While most of the political world is distracted following presidential campaign announcements on both sides of the political aisle, the GOP establishment in the U.S. Senate is working to increase America’s national debt significantly with a bill this week that doles out more taxpayer cash for doctors treating Medicare patients.
The so-called “doc-fix” legislation that Senate Majority Leader Mitch McConnell (R-KY) is aiming to take up would, according to Sen. Jeff Sessions (R-AL), add “to the deficit every single year.”
“This is why the American people don’t trust Congress,” Sessions said on the Senate floor on Monday evening.
McConnell, however, touts that the bill has bipartisan support, and that it passed the House overwhelmingly in March.

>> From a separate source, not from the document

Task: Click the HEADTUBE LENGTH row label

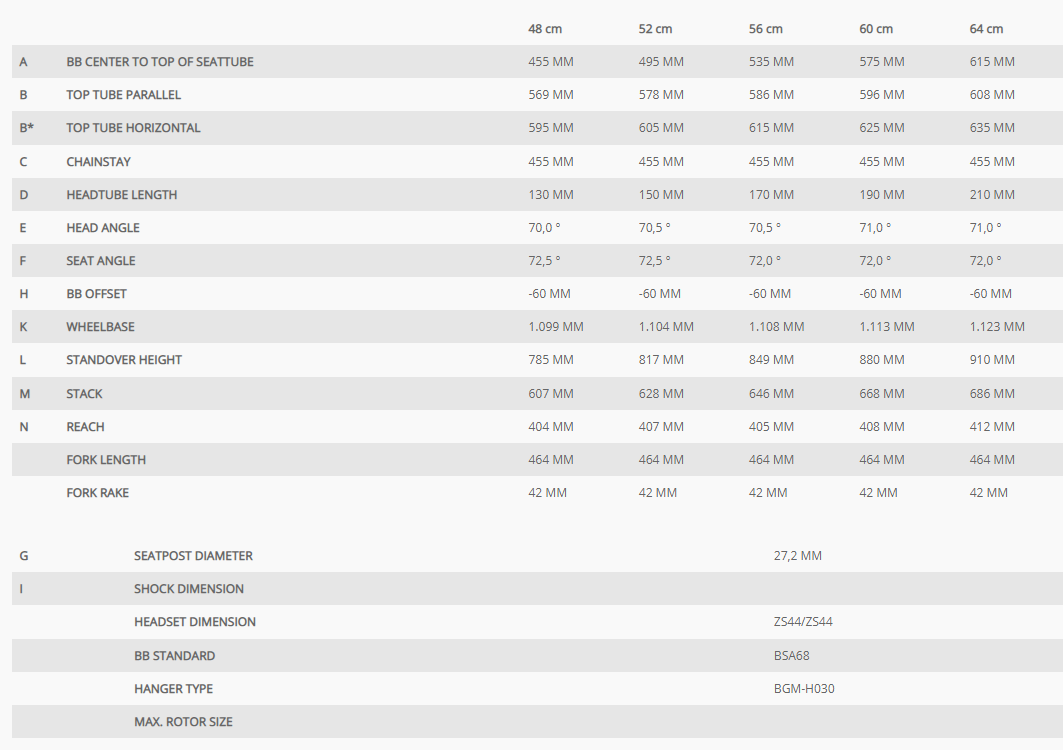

“It’s a solution to a broken Medicare payment system …it would mean an end to the annual exercise of Congress passing a temporary fix to the problem one year and then coming right back to the very same clip the next year, without actually solving the underlying problem,” McConnell said.
Nonetheless, immediately prior to the sudden House vote in March, members were given materials distributed by leadership falsely claiming the deal “pays for all new future spending” and “offsets all new spending.” Those claims have since been proven to be inaccurate, as Sessions’ office noted in a release on Tuesday that two-thirds of the $200 billion spending deal isn’t offset with cuts, and the deal will increase the national debt over 10 years by $174 billion total. A Wall Street Journal analysis found that the deal that McConnell is now pushing “makes things worse,” as well.
Sen. Ted Cruz (R-TX), the first declared 2016 GOP presidential candidate, who has since been joined as an official candidate by Sens. Rand Paul (R-KY) and Marco Rubio (R-FL), said he wouldn’t support it.
In a statement released on Tuesday morning, Cruz hammered the deal as the “Boehner-Pelosi bill” and argued it “institutionalizes and expands Obamacare policies that harm patients and their doctors while adding roughly half a trillion dollars to our long-term debt within two decades.”
“The so-called ‘SGR’ is a flawed approach that needs to be eliminated, but doing so should be a catalyst for real entitlement reform,” Cruz said. “Any deal should be fully paid for and include significant and structural reforms to Medicare that provide seniors more power and control over their health care.”